Ainsi, la Luna de cette histoire ne pouvait plus rester cachée, pour respecter le désir des auteurs :
Un deber de cortesía por los lectores de Luna, hoy limitadísimos, mañana acaso mayores en número de lo que acusan nuestros cálculos, nos obliga a presentar al poeta más joven de los Noctámbulos, Antonio Aparicio, el poeta sevillano […] ha combatido por la libertad en las más avanzadas filas de la política y en la extrema vanguardia de las milicias28.
C’est par ailleurs l’une des plus belles revues de l’exil républicain espagnol.

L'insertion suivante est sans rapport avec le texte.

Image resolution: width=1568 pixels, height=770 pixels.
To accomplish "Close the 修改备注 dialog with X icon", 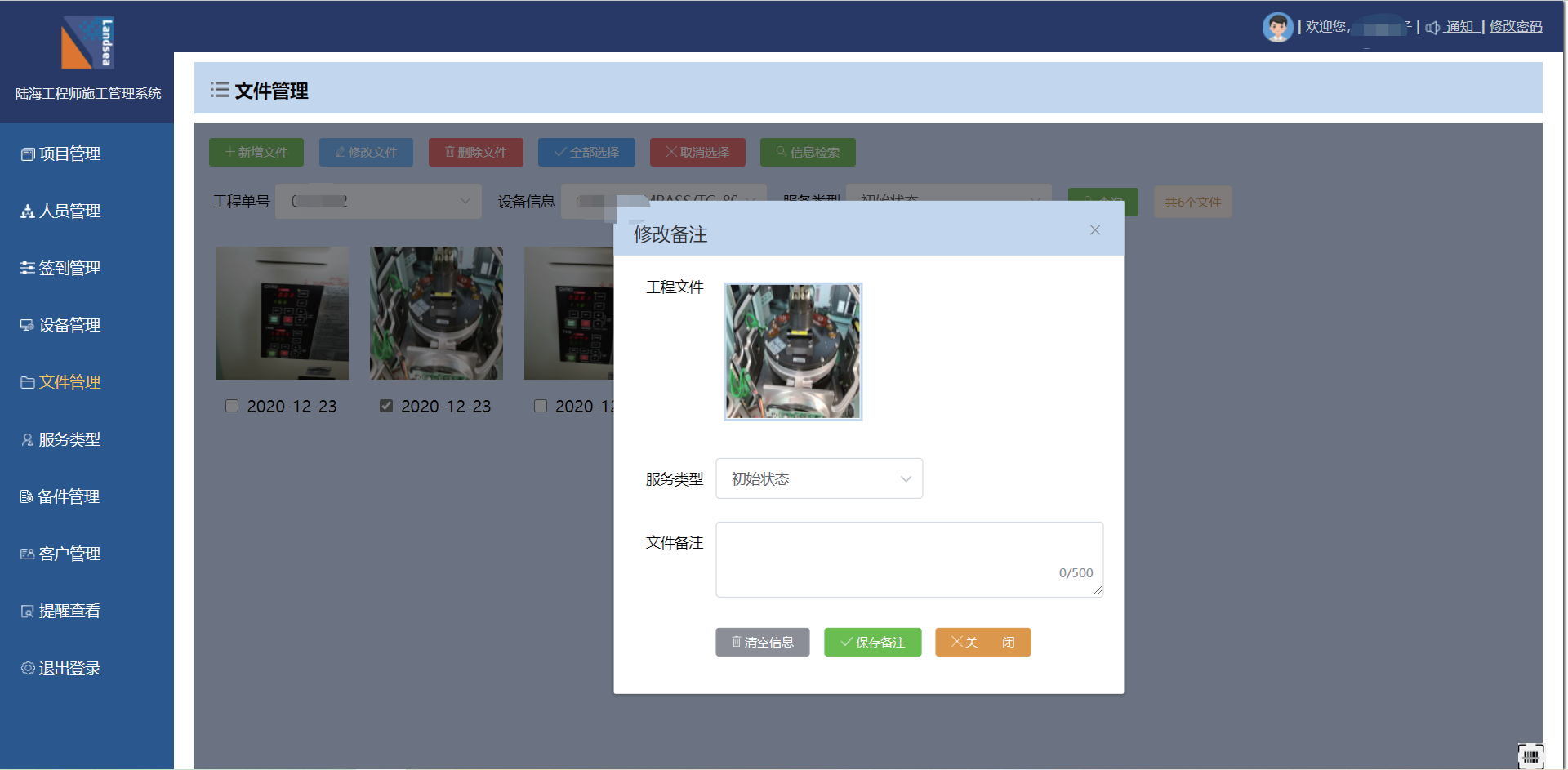I will 1095,230.
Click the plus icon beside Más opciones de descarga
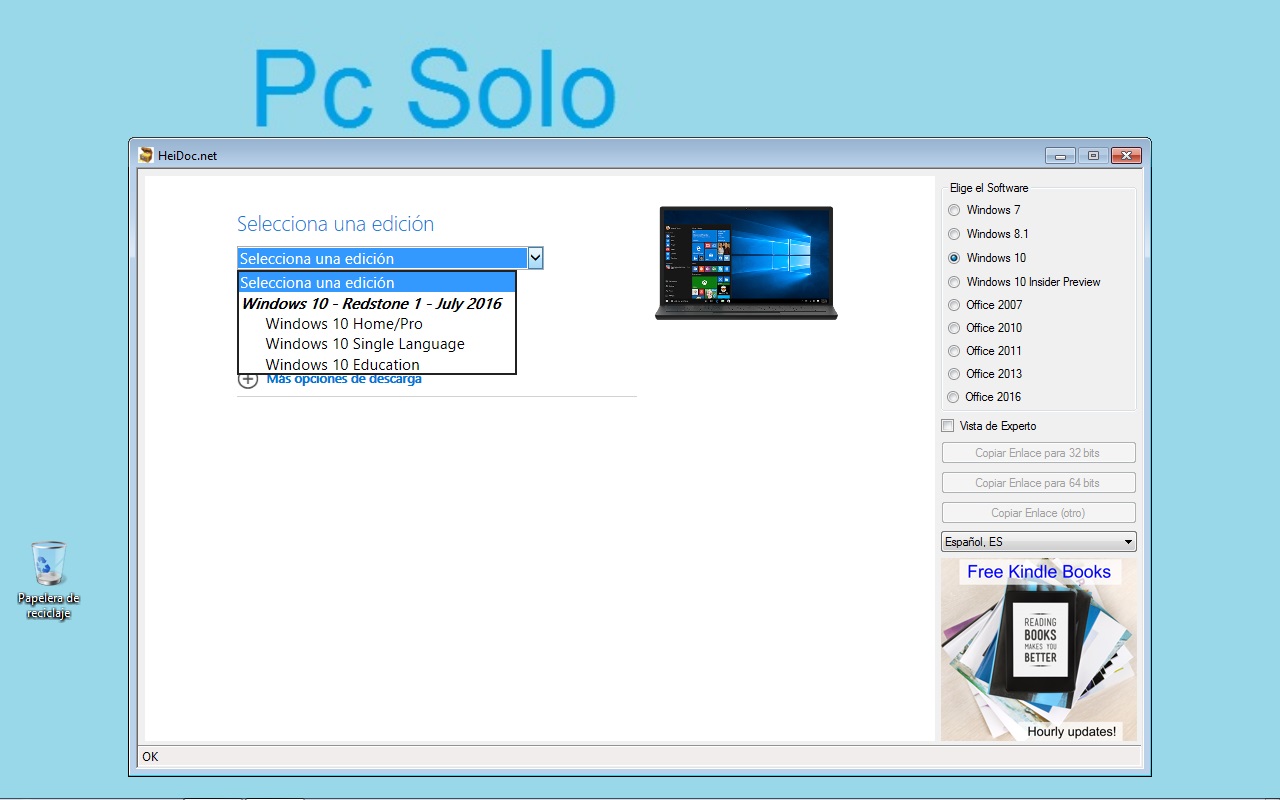Image resolution: width=1280 pixels, height=800 pixels. pyautogui.click(x=247, y=379)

Ainsi, il exista un double exil : d’abord celui des conservateurs, puis celui des républicains. Mais après la défaite républicaine, les premiers sont en général revenus en Espagne, tandis qu’on pourrait dire qu’à partir de ce moment-là l’exil espagnol au Chili est devenu totalement républicain. Pourtant, l’unité ne fut pas possible. Au contraire, un autre double exil a commencé parce que la colonie espagnole au Chili s’est divisée en deux, comme la société chilienne elle-même.

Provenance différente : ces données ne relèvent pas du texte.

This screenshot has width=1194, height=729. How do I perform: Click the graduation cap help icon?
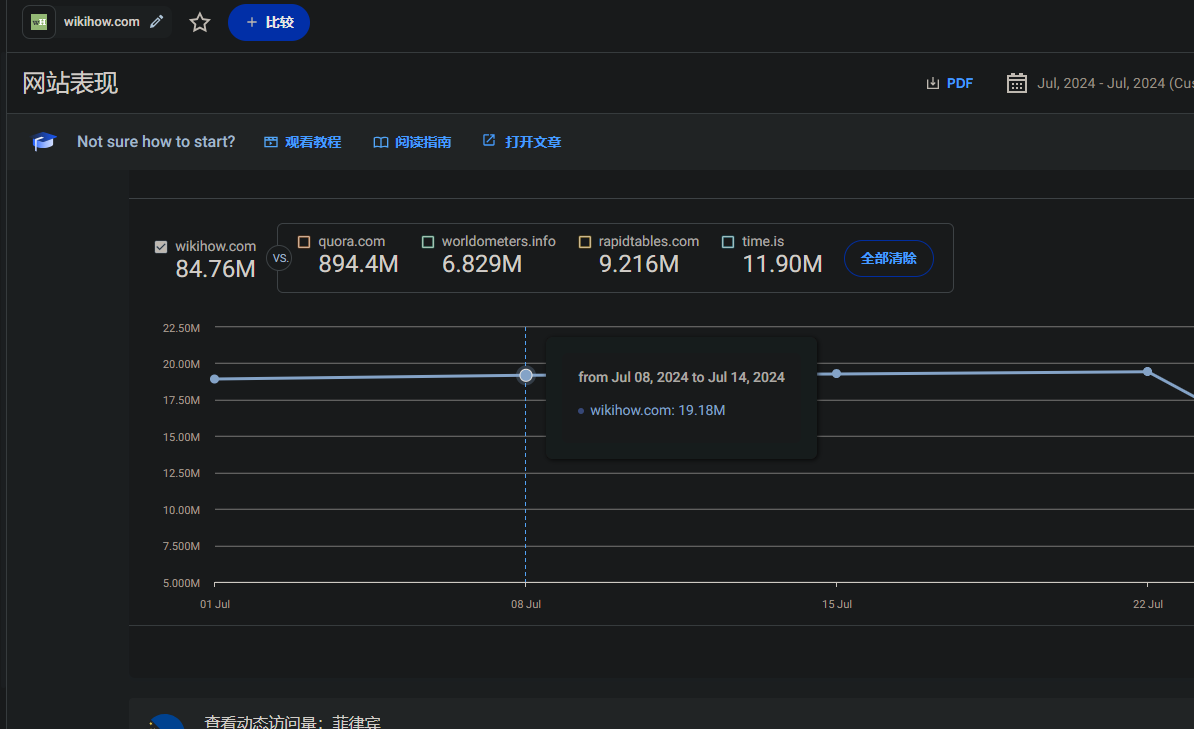pos(44,142)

On peut suivre cette rupture jusqu’à nos jours. Mais en ce qui concerne l’Unité populaire, la fracture devint dramatique, comme ces deux documents nous le montrent. Le premier expose les relations de l’un de ces républicains, le socialiste Francisco Giner de los Ríos, avec Salvador Allende. Il nous raconte comment le socialisme espagnol a influencé Allende :
[…] Íbamos con frecuencia a la casa de Algarrobo en la costa […] yo he tenido con él [Allende] muchas conversaciones […] no digo importantes, pues no voy a presumir de eso, pero hay una cosa que sí creo que tiene interés, sobre todo como testimonio español, que es lo de la elección de Colchagua, que no era presidencial todavía, era para renovar una senaduría, eran las elecciones de senadores. Entonces yo había hablado con, con Allende de, en fin, de los problemas entre comunistas y socialistas en España […] le había contao mucho, le había dado a leer, incluso, el libro de Fernando de los Ríos, de tío Fernando, eh, de sobre el sentido humanista del socialismo, que le pareció a él, con cierta razón, no lo niego, demasiado idealista. Pero que le interesó profundamente como planteamiento de, como un planteamiento nuevo, distinto del socialismo, eh, ortodoxo, totalmente marxista y de las desviaciones de, eh, socialistas, socialcristianas, etcétera. Es decir, seguía siendo un socialismo-socialismo, pero con una base más humana, menos, menos dogmática en el sentido de una doctrina […]. Es decir, con un sentido más de libertá, no lo que ahora se llama socialista en libertá [risa] […].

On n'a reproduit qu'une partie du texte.